- _TASK GOAL_: Within the data below, count every line that includes "computer" and report the total alone.

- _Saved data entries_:
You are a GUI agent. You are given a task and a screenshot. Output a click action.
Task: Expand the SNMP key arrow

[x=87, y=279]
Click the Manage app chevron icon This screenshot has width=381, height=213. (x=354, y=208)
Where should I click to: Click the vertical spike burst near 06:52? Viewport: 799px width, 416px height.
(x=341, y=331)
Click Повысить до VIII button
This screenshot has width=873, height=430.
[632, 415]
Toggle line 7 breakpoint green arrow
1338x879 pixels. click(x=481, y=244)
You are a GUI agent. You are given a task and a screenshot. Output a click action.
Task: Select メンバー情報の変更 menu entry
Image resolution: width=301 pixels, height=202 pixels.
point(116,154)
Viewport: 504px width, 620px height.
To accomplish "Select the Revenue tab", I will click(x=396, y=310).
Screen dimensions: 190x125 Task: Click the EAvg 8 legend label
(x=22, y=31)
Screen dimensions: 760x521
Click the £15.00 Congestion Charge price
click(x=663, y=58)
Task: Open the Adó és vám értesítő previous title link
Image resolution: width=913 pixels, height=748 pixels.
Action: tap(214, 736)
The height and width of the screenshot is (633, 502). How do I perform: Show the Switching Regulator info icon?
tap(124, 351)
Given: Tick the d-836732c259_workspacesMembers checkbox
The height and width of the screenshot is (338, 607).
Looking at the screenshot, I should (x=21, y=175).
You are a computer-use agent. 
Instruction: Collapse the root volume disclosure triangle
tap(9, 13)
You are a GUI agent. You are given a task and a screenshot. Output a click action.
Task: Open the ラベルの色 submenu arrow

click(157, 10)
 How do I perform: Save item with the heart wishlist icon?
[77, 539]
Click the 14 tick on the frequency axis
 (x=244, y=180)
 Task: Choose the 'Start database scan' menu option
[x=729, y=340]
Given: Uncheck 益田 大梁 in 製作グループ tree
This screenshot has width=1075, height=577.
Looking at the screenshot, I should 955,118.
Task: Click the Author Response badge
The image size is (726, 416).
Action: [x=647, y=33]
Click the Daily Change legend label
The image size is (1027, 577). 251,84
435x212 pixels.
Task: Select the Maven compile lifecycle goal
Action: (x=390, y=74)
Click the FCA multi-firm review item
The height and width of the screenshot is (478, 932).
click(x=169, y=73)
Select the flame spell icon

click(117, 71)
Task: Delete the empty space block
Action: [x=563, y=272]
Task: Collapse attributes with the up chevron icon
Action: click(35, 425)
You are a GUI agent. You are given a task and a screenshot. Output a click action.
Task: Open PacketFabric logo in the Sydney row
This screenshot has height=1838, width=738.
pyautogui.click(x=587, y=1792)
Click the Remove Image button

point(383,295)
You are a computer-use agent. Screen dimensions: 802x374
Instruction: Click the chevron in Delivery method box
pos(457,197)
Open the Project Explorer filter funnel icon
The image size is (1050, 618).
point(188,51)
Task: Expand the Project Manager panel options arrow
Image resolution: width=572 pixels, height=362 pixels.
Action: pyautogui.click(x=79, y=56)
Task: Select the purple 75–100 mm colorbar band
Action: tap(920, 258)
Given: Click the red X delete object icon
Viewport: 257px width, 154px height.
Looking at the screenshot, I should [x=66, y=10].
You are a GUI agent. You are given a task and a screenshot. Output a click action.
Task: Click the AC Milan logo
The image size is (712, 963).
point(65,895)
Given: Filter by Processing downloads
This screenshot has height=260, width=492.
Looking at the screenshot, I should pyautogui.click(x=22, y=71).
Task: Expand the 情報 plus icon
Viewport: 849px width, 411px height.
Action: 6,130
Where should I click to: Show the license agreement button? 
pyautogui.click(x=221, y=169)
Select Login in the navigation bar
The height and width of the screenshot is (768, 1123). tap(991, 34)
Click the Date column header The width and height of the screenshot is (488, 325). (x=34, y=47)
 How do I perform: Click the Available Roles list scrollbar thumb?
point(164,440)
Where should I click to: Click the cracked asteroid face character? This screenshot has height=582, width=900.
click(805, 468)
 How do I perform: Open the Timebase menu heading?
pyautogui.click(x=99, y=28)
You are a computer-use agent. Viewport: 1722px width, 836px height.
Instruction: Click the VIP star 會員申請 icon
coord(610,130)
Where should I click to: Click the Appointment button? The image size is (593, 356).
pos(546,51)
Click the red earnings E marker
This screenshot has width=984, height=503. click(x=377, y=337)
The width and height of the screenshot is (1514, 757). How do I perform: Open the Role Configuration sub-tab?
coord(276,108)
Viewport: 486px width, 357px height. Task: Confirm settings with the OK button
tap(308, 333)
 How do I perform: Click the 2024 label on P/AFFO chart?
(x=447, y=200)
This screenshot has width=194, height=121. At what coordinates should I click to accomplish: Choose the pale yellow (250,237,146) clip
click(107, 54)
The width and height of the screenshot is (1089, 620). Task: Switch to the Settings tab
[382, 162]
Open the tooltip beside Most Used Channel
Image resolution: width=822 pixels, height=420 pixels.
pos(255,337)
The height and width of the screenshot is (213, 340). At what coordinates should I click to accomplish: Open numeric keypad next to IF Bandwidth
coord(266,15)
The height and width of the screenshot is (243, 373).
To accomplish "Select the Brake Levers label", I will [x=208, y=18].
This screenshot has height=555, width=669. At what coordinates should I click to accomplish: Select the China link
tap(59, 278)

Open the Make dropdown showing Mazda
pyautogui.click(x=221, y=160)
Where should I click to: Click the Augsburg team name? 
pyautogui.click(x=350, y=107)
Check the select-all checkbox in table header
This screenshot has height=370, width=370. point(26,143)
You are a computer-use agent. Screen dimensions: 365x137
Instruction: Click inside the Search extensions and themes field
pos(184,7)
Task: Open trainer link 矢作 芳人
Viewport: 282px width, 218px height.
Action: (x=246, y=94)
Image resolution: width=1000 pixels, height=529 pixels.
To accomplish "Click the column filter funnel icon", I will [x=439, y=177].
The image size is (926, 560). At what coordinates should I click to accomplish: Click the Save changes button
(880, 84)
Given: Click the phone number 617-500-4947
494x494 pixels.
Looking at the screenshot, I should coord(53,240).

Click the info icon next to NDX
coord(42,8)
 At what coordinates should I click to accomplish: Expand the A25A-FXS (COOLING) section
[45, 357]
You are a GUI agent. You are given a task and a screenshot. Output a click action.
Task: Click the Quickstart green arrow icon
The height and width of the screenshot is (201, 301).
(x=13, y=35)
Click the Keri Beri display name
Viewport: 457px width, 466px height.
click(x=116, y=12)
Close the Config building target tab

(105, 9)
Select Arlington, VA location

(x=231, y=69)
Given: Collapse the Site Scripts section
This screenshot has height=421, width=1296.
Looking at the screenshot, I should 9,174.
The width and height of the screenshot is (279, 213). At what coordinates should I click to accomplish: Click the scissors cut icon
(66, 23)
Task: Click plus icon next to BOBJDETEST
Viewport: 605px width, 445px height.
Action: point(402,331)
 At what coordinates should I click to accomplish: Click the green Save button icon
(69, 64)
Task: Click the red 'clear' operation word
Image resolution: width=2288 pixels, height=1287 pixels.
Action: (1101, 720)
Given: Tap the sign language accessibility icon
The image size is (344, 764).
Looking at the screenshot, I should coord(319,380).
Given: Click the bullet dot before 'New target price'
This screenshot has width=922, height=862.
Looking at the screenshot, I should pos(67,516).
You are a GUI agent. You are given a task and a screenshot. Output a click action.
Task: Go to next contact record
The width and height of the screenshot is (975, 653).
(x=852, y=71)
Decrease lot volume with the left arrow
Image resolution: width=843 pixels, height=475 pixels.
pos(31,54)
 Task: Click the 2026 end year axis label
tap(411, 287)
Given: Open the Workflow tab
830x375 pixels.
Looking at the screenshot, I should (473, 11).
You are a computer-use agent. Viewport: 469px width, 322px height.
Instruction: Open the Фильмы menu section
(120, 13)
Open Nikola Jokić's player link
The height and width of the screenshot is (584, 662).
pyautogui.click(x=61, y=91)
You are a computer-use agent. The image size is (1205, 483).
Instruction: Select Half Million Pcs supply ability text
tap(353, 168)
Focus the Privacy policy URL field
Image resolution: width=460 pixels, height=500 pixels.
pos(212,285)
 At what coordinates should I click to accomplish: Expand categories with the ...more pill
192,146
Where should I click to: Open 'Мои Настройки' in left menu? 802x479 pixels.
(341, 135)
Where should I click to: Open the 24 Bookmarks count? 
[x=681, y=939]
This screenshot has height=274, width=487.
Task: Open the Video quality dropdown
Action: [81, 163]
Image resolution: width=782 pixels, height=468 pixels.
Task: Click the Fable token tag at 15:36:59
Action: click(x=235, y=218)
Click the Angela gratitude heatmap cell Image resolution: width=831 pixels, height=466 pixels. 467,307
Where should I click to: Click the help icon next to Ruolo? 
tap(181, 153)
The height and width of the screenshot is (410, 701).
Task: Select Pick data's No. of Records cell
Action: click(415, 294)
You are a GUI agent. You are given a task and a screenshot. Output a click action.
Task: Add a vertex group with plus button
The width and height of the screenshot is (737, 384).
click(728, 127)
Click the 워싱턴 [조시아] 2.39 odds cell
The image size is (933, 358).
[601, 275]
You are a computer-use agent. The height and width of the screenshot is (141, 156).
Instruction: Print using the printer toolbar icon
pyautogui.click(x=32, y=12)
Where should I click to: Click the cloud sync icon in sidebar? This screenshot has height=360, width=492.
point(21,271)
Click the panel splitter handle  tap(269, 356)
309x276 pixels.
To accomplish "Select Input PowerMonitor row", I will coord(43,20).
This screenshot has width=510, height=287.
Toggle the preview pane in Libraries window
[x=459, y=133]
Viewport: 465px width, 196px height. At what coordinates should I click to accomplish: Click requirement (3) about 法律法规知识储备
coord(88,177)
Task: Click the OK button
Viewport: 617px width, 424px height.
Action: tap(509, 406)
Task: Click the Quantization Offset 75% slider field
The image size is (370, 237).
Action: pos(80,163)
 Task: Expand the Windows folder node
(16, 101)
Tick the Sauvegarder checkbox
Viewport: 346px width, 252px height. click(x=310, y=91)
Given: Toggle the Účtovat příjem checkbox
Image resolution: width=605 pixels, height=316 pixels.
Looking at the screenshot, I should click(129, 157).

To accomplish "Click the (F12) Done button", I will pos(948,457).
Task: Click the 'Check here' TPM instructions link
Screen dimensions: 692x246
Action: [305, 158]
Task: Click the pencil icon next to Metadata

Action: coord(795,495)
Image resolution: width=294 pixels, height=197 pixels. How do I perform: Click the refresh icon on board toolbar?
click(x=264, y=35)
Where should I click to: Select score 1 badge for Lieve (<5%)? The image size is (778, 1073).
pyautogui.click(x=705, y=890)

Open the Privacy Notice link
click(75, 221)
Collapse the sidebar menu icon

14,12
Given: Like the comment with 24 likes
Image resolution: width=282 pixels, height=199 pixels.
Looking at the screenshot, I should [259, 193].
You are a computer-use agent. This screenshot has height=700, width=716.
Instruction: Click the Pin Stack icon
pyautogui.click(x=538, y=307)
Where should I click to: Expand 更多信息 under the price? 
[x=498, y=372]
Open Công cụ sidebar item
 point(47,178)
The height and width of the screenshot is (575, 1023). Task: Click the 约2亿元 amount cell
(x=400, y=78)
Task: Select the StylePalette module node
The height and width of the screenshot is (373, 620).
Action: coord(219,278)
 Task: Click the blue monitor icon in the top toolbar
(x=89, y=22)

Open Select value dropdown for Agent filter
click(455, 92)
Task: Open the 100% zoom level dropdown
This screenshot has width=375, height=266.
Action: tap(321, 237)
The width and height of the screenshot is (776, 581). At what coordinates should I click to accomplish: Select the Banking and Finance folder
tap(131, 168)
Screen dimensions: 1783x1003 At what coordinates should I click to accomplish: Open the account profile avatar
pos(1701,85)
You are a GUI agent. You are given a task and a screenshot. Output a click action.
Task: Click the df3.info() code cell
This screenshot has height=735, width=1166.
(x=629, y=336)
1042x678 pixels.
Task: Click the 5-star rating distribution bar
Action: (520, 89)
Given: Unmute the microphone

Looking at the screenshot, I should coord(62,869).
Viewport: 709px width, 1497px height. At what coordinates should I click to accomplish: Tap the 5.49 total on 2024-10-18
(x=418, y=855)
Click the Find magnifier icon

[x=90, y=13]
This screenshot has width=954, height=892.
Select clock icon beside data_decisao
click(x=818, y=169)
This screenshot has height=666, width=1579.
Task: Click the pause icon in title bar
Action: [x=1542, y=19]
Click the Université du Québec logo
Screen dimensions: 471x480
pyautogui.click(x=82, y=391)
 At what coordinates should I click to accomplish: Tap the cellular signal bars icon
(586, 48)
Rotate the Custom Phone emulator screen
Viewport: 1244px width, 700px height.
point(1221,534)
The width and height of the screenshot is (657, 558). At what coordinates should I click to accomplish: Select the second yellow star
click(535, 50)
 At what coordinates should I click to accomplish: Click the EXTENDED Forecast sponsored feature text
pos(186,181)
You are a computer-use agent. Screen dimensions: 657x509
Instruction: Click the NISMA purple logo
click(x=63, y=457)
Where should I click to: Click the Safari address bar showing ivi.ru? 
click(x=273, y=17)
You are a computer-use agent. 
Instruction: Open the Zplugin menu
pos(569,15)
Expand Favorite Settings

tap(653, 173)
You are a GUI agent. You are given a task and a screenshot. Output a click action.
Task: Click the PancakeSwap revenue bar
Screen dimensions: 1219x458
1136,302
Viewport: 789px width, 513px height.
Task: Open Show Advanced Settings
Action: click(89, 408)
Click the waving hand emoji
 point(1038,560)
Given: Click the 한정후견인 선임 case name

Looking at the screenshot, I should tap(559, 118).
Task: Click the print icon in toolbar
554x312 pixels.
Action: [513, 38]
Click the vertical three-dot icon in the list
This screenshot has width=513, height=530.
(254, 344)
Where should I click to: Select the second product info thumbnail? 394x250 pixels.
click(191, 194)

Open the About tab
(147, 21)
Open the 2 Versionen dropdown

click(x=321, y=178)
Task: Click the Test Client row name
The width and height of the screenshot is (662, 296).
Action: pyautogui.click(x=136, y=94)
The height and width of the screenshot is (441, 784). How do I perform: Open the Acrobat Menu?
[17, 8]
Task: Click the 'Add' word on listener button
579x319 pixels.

- _REPLY_: 10